The N pieces of trajectory information may be respective continuous position coordinates of the N vehicles in the target time period.
In one possible implementation manner of the present disclosure, each track information may include a plurality of data pair sequences, where each data pair includes a coordinate point and a time.
For example, for the vehicle a, the trajectory information may be a { (x)1,y1,t1),(x2,y2,t2),(x3,y3,t3),……,(xn,yn,tn)}. Wherein (x)n,yn) For vehicle A at tnCoordinate point of time, t1, t2……,tnAnd respectively corresponding to the positioning time of each coordinate point.
It is understood that when the position coordinates of a vehicle do not change for a certain period of time, it can indicate that the vehicle is always parked. Alternatively, when the position coordinates of a vehicle change little within a certain period of time, it may indicate that the traveling speed of the vehicle is slow.
In a possible implementation manner of the present disclosure, the congestion status description information corresponding to the road segment to be detected in the target time period may be determined according to the matching degree between the coordinate points in each adjacent data pair in each track information.
For example, for the track information of each vehicle, the difference value of each adjacent coordinate point may be calculated, and the difference value of each adjacent coordinate point may be used as the congestion state description information corresponding to the vehicle.

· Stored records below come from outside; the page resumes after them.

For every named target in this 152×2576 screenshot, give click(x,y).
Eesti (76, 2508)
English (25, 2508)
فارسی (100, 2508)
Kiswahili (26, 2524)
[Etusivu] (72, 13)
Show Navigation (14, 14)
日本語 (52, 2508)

The difference between adjacent coordinate points may be calculated only by the difference between x coordinates or the difference between y coordinates, or may be calculated by the sum of the square of the difference between x coordinates and the square of the difference between y coordinates, which is not limited in this disclosure.
It can be understood that if the position coordinates of some vehicles do not change in the target time period of the road segment to be detected, and the position coordinates of other vehicles change normally in the same time period, it can be shown that a traffic accident may occur in the road segment.

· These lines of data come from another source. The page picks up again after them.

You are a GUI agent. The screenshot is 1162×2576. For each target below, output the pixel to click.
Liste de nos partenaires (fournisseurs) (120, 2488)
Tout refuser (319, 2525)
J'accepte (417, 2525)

In a possible implementation manner of the present disclosure, the accident status description information corresponding to the road segment to be detected in the target time period may be determined according to the matching degree between the coordinate points in each piece of track information corresponding to the same time.
For example, the difference between the coordinate points of each piece of trajectory information at the same time is calculated according to the trajectory information of N vehicles, and the difference between the coordinate points at the same time is used as the accident state description information corresponding to the time.

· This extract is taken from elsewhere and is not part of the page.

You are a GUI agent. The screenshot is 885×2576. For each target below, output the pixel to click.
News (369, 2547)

The difference between adjacent coordinate points may be calculated only by the difference between x coordinates or the difference between y coordinates, or may be calculated by the sum of the square of the difference between x coordinates and the square of the difference between y coordinates, which is not limited in this disclosure.
It should be noted that the above examples are only illustrative, and should not be taken as a limitation on the traffic status description information in the embodiments of the present disclosure.
In the embodiment of the disclosure, the congestion state description information corresponding to the road section to be detected in the target time interval is determined according to the matching degree between the coordinate points in each adjacent data pair in each track information, and the accident state description information corresponding to the road section to be detected in the target time interval is determined according to the matching degree between the coordinate points in each track information corresponding to the same time, so that the division of the traffic state description information types is realized, and a support is provided for the division of the traffic abnormal event types.
In the embodiment of the present disclosure, the traffic state may be divided into a normal traffic state and an abnormal traffic state. The abnormal traffic state may be further classified into a traffic jam state, a traffic accident state, and the like according to the type, which is not limited in this disclosure.
In the embodiment of the disclosure, the traffic state description information may include a duration corresponding to a normal traffic state and a duration corresponding to an abnormal traffic state of the road segment to be detected in the target time period. The duration corresponding to the abnormal traffic state may include a duration corresponding to a traffic jam state, a duration corresponding to a traffic accident state, and the like, which is not limited in this disclosure.
For example, the duration corresponding to the traffic congestion state is determined, the difference value of each adjacent coordinate point can be respectively calculated according to the track information of each vehicle, and the difference value of each adjacent coordinate point and the duration corresponding to each difference value are used as the congestion state description information corresponding to the vehicle. And when more than one difference is smaller than the set threshold, calculating the sum of the time lengths corresponding to the differences to serve as the congestion time length of the vehicle. And respectively calculating the congestion time length corresponding to each vehicle, and taking the maximum time length as the time length corresponding to the traffic congestion state.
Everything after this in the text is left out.